PARA bocah yang didampingi orangtuanya mengacung-acungkan angpao untuk menarik perhatian pemain atraksi barongsai yang bertugas mengendalikan bola api agar menghampirinya, tujuannya agar ia dapat memasukkan angpao ke dalam mulut naga yang dikendalikan oleh bola api tersebut.
Perayaan tahun baru Imlek 2574 di Kota Sukabumi, dimeriahkan oleh pertunjukan atraksi barongsai oleh kelompok kesenian Gie Say Vihara Widhi Sakti.
Ribuan warga memadati Jalan Pajagalan, Kelurahan Nyomplong, Kecamatan Warudoyong, Kota Sukabumi, untuk melihat atraksi tersebut.
Pada sebelum pertunjukan, terlihat anggota dari kelompok kesenian tersebut membagikan amplop kepada pengunjung untuk diisi sejumlah uang yang nantinya akan diberikan kepada naga dalam atraksi barongsai.
Akan tetapi banyak juga warga yang sudah mempersiapkan angpao yang dibawanya dari rumah untuk dibagikannya.
(Foto: Dharmawan Hadi/MPI)
Terlihat banyak bocah-bocah yang mengacungkan angpao untuk menarik perhatian pemain atraksi barongsai agar dapat memberikan angpao tersebut ke dalam mulut naga yang dikendalikan oleh bola api yang dibawa oleh pemain atraksi barongsai tersebut.
Para bocah yang berhasil memasukkan angpao ke dalam mulut naga, mendapat penghormatan dengan anggukan dari naga tersebut.
Bocah itu pun membalasnya dengan ucapan kamsiah sambil memberikan simbol penghormatan melalui kedua tangannya yang diacungkan ke naga tersebut.
Namun tidak semua anak-anak berani memberikan angpao kepada naga tersebut, walaupun sudah dipaksa oleh kedua orangtuanya, ada juga bocah yang takut melakukannya.

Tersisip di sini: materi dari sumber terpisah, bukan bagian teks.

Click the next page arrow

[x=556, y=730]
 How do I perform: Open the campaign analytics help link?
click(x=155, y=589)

Mereka menyembunyikan wajahnya ketika naga melewati tepat di depannya.
Salah satu pengunjung, Santi Julianti (28) warga Kota Paris, Kelurahan Kebonjati, Kecamatan Cikole, Kota Sukabumi mengatakan, dirinya sengaja datang ke Vihara Widhi Sakti membawa kedua anaknya untuk menyaksikan atraksi barongsai.
"Dengar dari tetangga mau ada barongsai, jadi datang ke sini untuk nonton. Anak-anak jadi terhibur melihat aksi naga, tadi juga sempat memasukkan angpao ke dalam mulut naga," ujar Santi kepada MNC Portal, akhir pekan kemarin.

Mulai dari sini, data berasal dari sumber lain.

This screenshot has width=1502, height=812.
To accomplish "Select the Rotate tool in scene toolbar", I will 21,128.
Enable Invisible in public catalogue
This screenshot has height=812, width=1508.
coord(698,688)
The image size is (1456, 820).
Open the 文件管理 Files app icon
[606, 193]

(Barongsai, Foto: Worldkings)
Sementara itu, Wali Kota Sukabumi, Achmad Fahmi mengatakan, setelah lepas dari pandemi Covid-19, warga bisa lebih leluasa untuk merayakan tahun baru Imlek. Fahmi juga bersyukur bahwa berkat dukungan dari TNI dan Polri, perayaan ini berlangsung aman dan tertib.
"Ini yang sering kita banggakan sebagai warga Kota Sukabumi, bagaimana semangat dan nilai-nilai toleransi itu benar-benar muncul dari zaman ke zaman, masa ke masa, dan saya wakil dari Forkopimcam berkomitmen bagaimana semangat toleransi keagamaan ini akan tetap kita jaga sampai kapan pun," kata Fahmi.